The moment I walk through the door, I can sense something is awry in the gents toilets.
I know this thanks to years of hard-won experience. Every man of my generation was expected to learn the skill of navigating a pub toilet successfully.
Perhaps the trend to gender nonconformity and unisex toilets will one day render such knowledge redundant. It will be an archaic skill, like setting a snare trap, or working out why a CD is skipping. But for now, I cling to the Old Ways.
Successfully navigating the gents is all about peripheral vision. One checks for hazards without accidentally checking someone’s junk. One avoids eye contact, and lingers not a moment too long.
Over time, one develops a ‘spidey sense’ that activates in the presence of anyone who flouts these unspoken protocols, who wants to make conversation at the stalls or at the sinks. This is usually a weird, slurred conversation, laden with non-sequiturs.
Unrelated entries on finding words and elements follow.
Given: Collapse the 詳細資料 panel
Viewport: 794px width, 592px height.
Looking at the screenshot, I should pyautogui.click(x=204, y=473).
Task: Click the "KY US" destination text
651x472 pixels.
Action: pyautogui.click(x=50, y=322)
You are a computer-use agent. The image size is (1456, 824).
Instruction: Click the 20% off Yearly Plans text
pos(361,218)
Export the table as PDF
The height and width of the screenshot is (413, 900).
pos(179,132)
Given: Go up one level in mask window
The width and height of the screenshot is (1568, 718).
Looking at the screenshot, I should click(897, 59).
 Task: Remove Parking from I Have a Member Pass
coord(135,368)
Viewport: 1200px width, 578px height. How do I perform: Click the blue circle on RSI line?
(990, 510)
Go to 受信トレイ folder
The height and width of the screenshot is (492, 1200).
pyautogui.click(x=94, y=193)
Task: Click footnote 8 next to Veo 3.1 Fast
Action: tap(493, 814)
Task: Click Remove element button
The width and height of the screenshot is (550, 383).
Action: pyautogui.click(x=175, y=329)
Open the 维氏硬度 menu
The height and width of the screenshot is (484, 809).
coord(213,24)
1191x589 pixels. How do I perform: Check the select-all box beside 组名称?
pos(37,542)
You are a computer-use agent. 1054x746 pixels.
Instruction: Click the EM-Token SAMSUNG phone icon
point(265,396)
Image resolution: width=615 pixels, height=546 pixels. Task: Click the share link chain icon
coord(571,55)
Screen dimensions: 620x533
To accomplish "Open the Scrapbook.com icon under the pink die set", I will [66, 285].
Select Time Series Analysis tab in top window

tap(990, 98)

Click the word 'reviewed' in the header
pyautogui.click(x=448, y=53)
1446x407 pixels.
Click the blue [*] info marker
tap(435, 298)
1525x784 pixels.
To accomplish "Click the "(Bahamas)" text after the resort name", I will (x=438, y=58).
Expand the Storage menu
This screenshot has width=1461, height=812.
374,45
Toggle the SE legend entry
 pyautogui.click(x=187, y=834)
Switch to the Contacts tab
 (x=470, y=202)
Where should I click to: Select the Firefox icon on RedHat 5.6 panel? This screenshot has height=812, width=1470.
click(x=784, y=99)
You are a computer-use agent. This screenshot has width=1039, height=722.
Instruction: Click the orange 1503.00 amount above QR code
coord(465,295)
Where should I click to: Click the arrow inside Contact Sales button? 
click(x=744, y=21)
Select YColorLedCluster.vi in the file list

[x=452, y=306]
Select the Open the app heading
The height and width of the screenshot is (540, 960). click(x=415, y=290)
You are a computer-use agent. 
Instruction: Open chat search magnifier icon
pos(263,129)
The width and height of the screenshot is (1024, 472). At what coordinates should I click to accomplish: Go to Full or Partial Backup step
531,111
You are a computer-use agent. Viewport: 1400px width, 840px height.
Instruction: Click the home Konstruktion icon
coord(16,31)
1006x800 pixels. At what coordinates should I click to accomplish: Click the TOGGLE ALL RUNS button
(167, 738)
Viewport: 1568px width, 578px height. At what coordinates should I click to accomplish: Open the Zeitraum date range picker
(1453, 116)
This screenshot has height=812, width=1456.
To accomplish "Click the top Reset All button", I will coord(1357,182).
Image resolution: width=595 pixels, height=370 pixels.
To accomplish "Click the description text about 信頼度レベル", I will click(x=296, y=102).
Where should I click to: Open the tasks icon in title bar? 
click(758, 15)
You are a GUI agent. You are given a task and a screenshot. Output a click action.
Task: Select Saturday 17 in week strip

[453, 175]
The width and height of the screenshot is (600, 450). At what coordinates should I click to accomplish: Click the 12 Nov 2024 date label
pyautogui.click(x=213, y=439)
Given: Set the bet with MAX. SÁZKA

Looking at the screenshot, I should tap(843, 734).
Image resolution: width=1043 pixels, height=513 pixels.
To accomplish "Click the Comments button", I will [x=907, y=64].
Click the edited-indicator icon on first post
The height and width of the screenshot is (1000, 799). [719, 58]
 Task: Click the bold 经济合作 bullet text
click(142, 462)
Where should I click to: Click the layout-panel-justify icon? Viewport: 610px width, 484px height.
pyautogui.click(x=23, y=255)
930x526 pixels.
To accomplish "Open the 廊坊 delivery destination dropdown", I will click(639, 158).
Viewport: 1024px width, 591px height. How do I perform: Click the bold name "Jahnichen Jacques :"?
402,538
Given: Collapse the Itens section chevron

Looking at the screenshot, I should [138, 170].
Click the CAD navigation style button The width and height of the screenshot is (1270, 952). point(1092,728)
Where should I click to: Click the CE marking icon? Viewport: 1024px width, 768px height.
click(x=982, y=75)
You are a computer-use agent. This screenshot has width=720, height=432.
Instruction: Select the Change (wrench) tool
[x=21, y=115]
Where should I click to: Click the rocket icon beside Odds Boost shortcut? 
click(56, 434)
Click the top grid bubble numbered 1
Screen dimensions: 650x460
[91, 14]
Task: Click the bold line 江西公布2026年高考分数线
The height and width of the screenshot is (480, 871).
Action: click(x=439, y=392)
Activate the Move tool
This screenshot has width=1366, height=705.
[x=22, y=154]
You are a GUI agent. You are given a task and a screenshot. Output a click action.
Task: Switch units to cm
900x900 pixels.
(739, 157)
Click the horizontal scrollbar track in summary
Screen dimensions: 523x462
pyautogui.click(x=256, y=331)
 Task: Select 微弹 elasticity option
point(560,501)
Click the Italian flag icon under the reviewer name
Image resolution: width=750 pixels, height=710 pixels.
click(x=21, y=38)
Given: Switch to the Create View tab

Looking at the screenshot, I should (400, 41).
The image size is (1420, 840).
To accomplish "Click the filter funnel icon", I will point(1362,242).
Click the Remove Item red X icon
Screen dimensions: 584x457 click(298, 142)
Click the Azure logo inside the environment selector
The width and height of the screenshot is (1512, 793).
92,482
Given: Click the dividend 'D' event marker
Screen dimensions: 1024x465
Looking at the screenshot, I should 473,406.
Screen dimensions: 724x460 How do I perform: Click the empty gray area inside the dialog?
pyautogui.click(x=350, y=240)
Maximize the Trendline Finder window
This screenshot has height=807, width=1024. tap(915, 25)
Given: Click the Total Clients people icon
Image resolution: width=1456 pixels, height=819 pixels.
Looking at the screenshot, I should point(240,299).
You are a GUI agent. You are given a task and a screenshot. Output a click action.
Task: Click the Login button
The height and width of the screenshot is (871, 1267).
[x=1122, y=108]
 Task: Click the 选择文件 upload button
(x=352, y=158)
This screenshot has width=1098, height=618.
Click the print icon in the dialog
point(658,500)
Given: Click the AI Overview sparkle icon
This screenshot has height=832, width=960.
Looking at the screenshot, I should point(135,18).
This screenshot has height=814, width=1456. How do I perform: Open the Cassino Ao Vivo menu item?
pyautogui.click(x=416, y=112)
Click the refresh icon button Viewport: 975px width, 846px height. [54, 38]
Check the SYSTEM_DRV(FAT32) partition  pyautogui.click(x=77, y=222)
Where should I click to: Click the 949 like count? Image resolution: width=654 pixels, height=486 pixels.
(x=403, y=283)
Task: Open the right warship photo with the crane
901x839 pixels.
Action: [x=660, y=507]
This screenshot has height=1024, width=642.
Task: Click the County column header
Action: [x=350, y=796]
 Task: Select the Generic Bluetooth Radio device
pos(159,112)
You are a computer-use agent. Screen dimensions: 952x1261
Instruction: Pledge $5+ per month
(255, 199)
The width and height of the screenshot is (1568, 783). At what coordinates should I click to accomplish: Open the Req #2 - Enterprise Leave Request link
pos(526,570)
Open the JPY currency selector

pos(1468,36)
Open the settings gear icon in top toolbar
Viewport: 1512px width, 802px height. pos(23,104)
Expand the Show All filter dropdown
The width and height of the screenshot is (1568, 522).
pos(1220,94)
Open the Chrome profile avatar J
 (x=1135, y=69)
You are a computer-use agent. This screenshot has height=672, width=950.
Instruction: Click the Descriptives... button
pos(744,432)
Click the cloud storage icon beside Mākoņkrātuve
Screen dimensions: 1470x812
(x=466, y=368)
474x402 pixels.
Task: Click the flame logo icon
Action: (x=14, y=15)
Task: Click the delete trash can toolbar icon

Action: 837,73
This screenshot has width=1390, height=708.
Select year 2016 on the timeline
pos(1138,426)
On the night in question, my spidey sense goes off the moment that I enter the men’s lavatory of a London chain pub.
There’s only one other guy in there, besides me. He’s at the sink with his back to me, and although I don’t lock eyes on him for more than a fraction of a second, his posture instantly telegraphs that something is amiss.
The men’s room is large enough that there’s a partition wall between the sink and the stalls. I round the corner to the urinal.
Evasive action
Now, I’ve made substantial improvements over the years, but avoiding dubious drunks was a skill I learned the hard way. In my youth, I somehow managed to single myself out for attention from sociopathic patrons.
I can remember several occasions when some crazy guy at a pub or club would single me out as his arbitrary target. He’d conjure up a weird, imagined slight against his character, or that of a relative who wasn’t even present.
Over time, my spidey sense improved, as did my ability to fade into the background.
On one occasion I was out for Christmas drinks when I found myself introduced to a guy we’ll call ‘Tommy’.
Tommy had an aura of fidgety menace that condensed unceasingly around him like dry ice. After a couple of minutes of small talk (mainly focused on recent personal injustices he’d endured) I made my excuses and vowed to keep as far from him as possible.
A few hours later, Tommy was being escorted from the premises by a bouncer, whom he obligingly headbutted on the way out.
Now, I doubt this guy in the pub toilet is going to be the next Tommy, but there’s something undeniably furtive about him. As I round the corner he’s still standing there, staring fixedly at the sink.
An unfortunate misunderstanding
I start to wash my hands, having quickly surmised what discussion we’re about to have.
After a few awkward seconds, he pipes up.
“Mate, mate – is this the urinal!?”
I reply politely that this is, in fact, the sink.
“But mate it looks just like a urinal!” he protests, jovially.
I note that, while there is a structural similarity – they are both long metal troughs affixed to the walls of a pub toilet – the presence of built-in taps and soap dispensers offers us strong empirical evidence that this is not the urinal.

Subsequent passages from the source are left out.